Top off your trip with a visit to the listening tower, Teufelsberg, a graffitied relic in Grunewald where you pay around €8 for the privilege of not having to sneak in (though you still have to sign to agree that if anything happens to you, the organisers are not responsible)!
Teufelsberg, or Devil’s Mountain, is a place where two wars meet – it’s a man-made hill constructed from the rubble collected from across Berlin following WWII on top of which the US National Security Agency build a listening station in the 1960s to monitor Soviet and East German military traffic during the Cold War until the fall of the wall in 1989. Today it’s a fascinating playground for graffiti artists as well as a wonderful viewing point for the city, especially as the sun begins to set.

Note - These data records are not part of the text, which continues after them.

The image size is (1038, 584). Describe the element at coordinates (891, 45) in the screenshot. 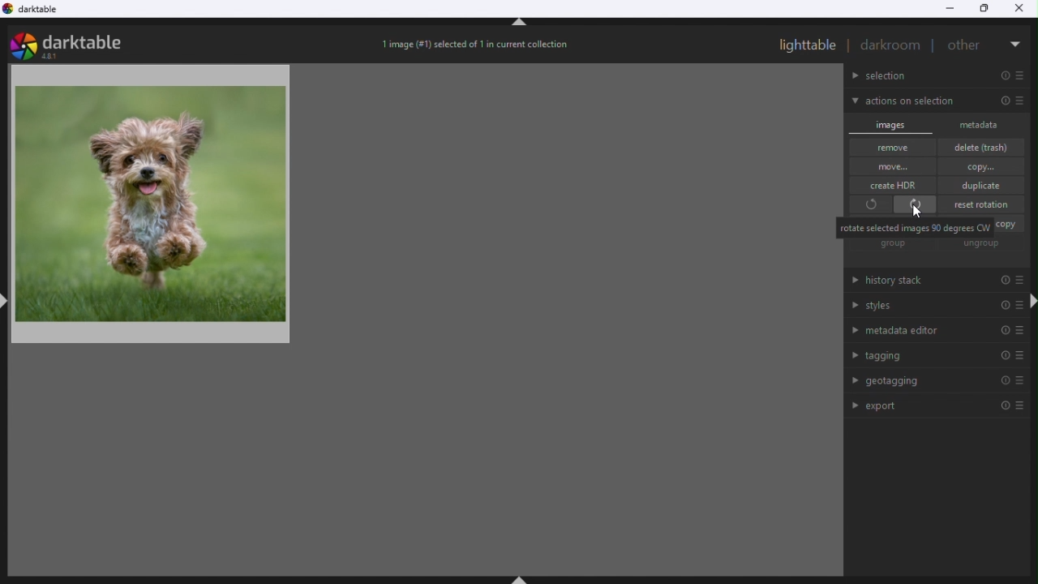

I see `Dark room` at that location.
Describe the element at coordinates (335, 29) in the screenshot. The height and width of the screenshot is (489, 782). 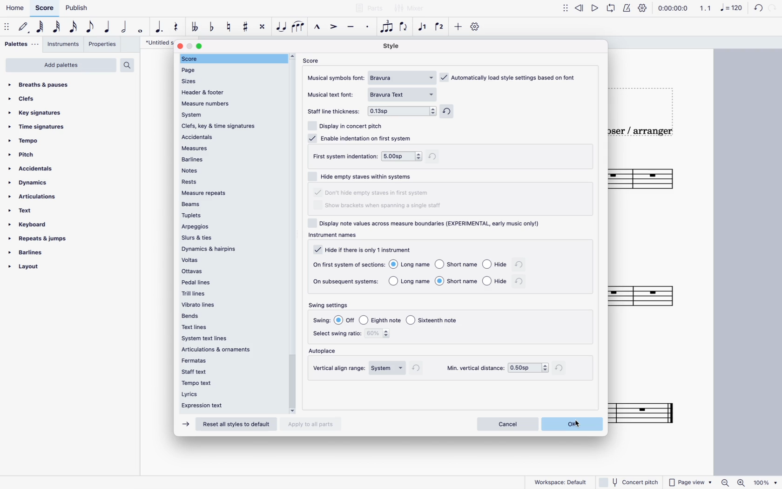
I see `accent ` at that location.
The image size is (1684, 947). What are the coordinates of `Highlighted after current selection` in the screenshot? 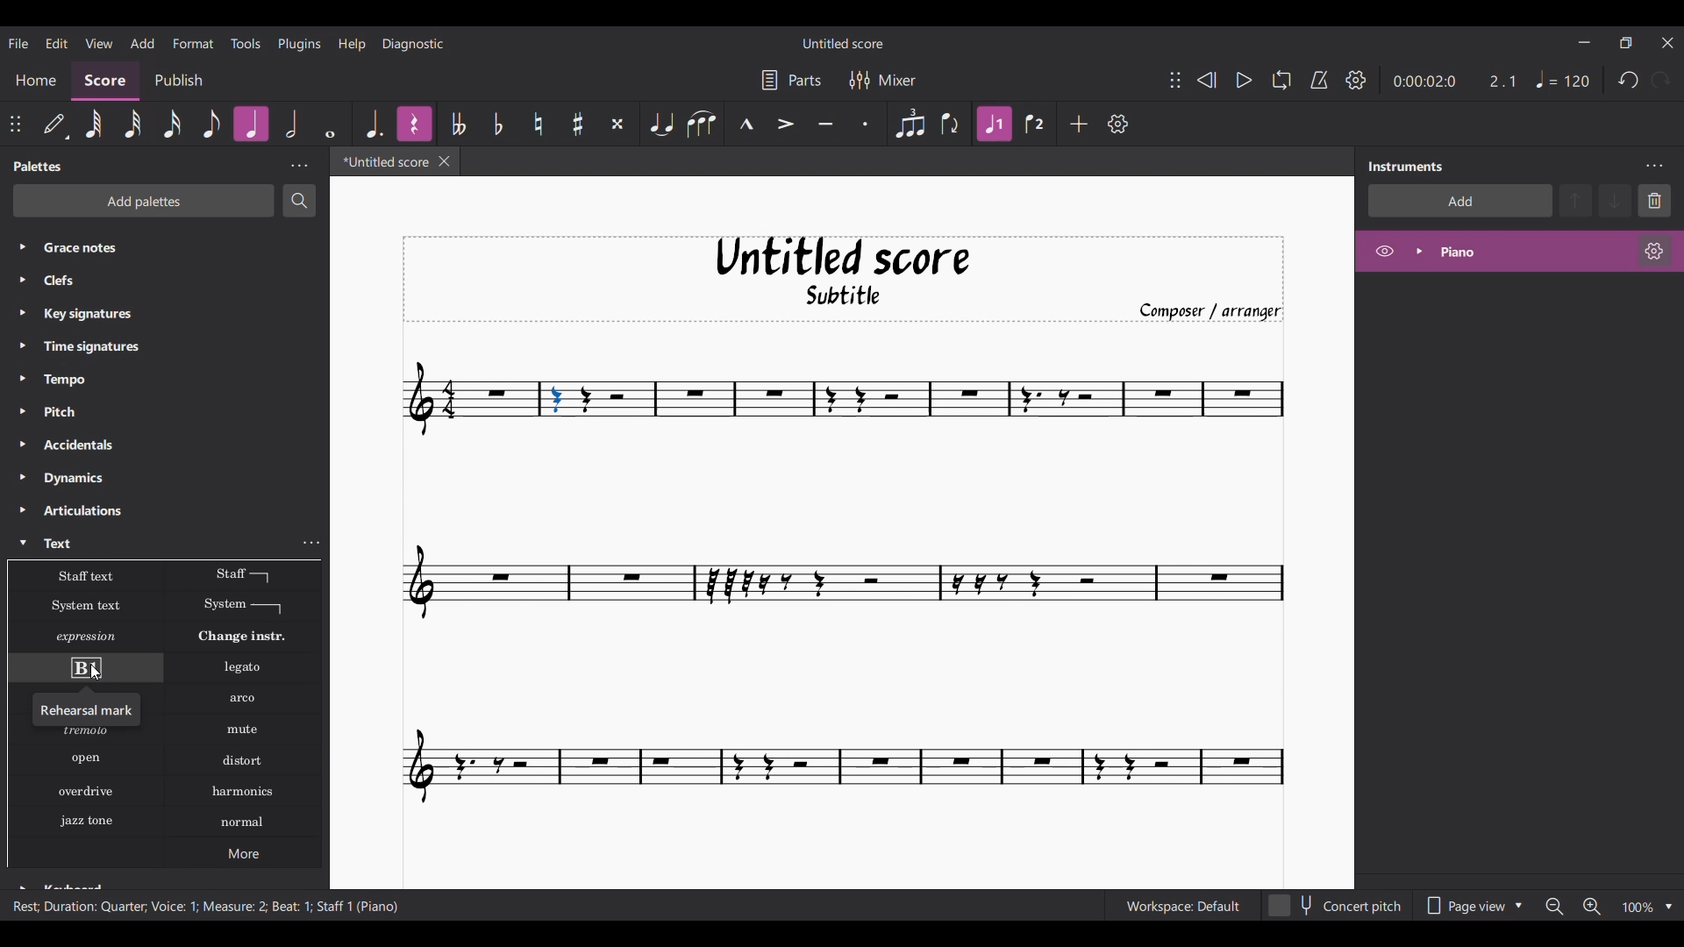 It's located at (411, 123).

If you’re looking for the ideal souvenir for your time in Berlin, then carry on the disused theme and get yourself to one of the many flea markets. We came across one just around the corner from MINIMAL Hostel and got ourselves an old edition of German Monopoly (just to add a bit more tedium to a long game). However, if you don’t find one nearby, then Flohmarkt am Mauerpark on a Sunday certainly rules the roost and it positions you nicely to continue your day with a bit of history… ‘Mauer’ is German for ‘wall’ and the park gets its name because of it’s position on Bernauer Straße which is the street that the wall once ran down. The street was made famous when Ida Siekmann became the first fatality of the wall after attempting to jump over it from her East Berlin apartment. There are several memorials lining Bernauer Straße so it’s well worth a sobering stroll. On that note, let me end with something that I found rather fascinating – Chris Hadfield’s photograph of Berlin taken from space showing how the two sides of Berlin are still divided by the colour of their street lights, with the noticeably yellower glow in the East.